The court also, in discounting the constitutional relevance of the years that many of Florida’s foster care children had to endure before being adopted, contended that it was reasonable for the state to keep children in foster care longer in order to eventually place them in the types of home that it believed were optimal for them. Finally, the court accepted the state’s claim that children were better off raised by a married mother and father by noting that no family arrangement “has proven as enduring as the marital family structure, nor has the accumulated wisdom of several millennia of human experience discovered a superior model.” The court added that “against this ‘sum of experience,’ it is rational for Florida to conclude that it is in the best interests of adoptive children, many of whom come from troubled and unstable backgrounds, to be placed in a home anchored by both a father and a mother.”

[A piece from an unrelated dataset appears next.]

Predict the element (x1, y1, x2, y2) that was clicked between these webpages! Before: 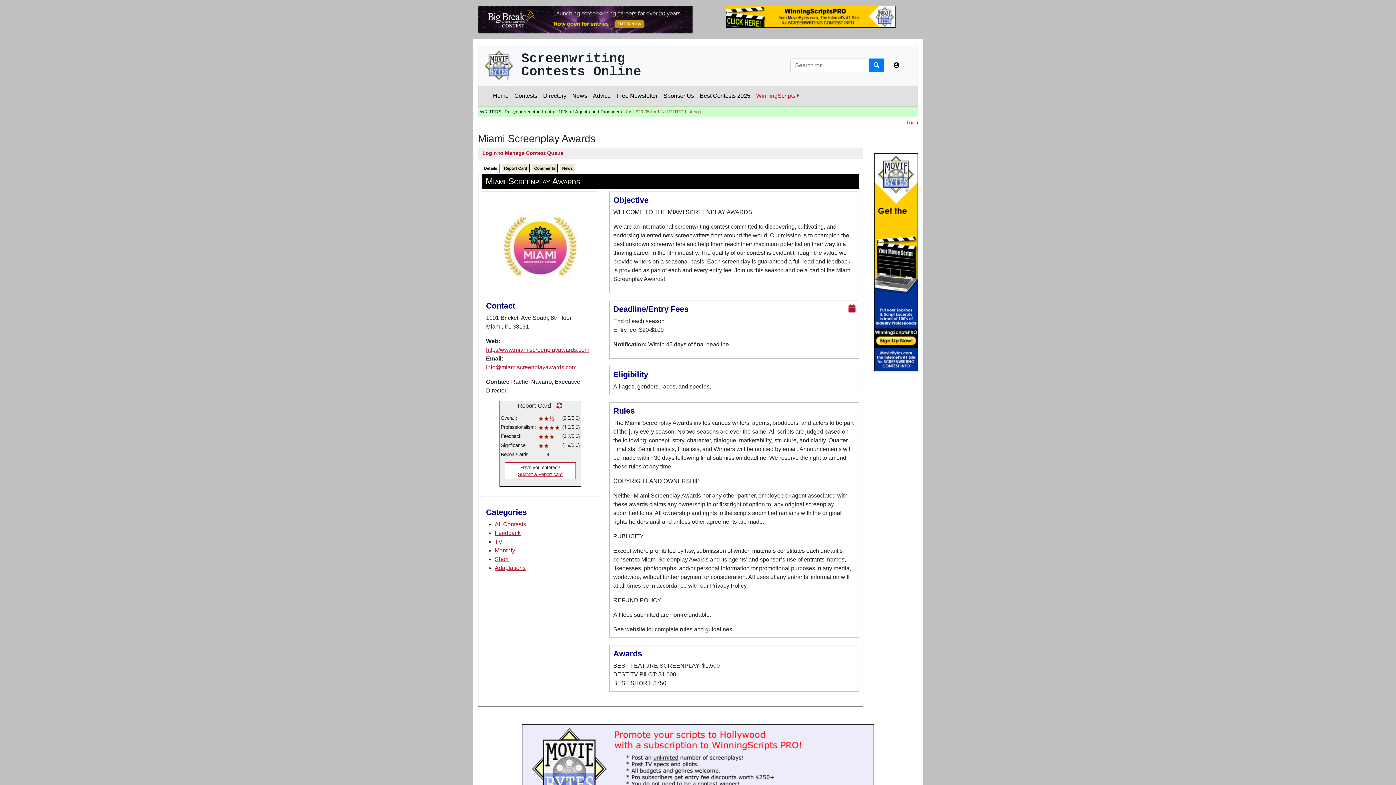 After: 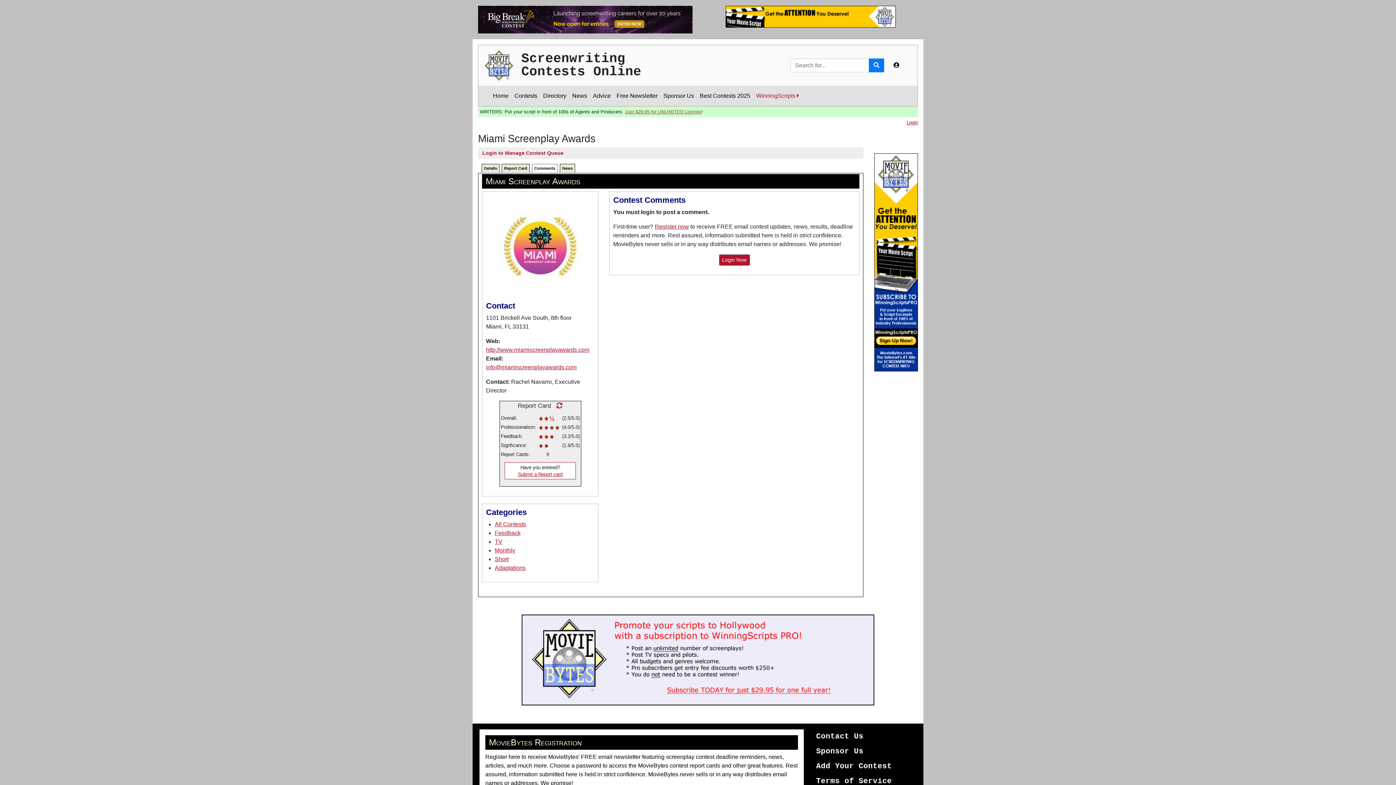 Action: bbox: (532, 163, 557, 172) label: Comments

The state never found another adoptive family for Bert. Before the end of the litigation, DCF granted Steven and Roger permission to move to Oregon with their three foster children. A few months after moving to Portland, social workers there, having heard about the gay couple as a result of the publicity engendered by the lawsuit, asked them to take into their home two brothers (Wayne, aged 5 and Ernie, aged 2) who were HIV-positive and who had been through a long history of severe abuse and neglect. Less than a year later, Steven and Roger adopted the two boys with the full support of Oregon child welfare officials.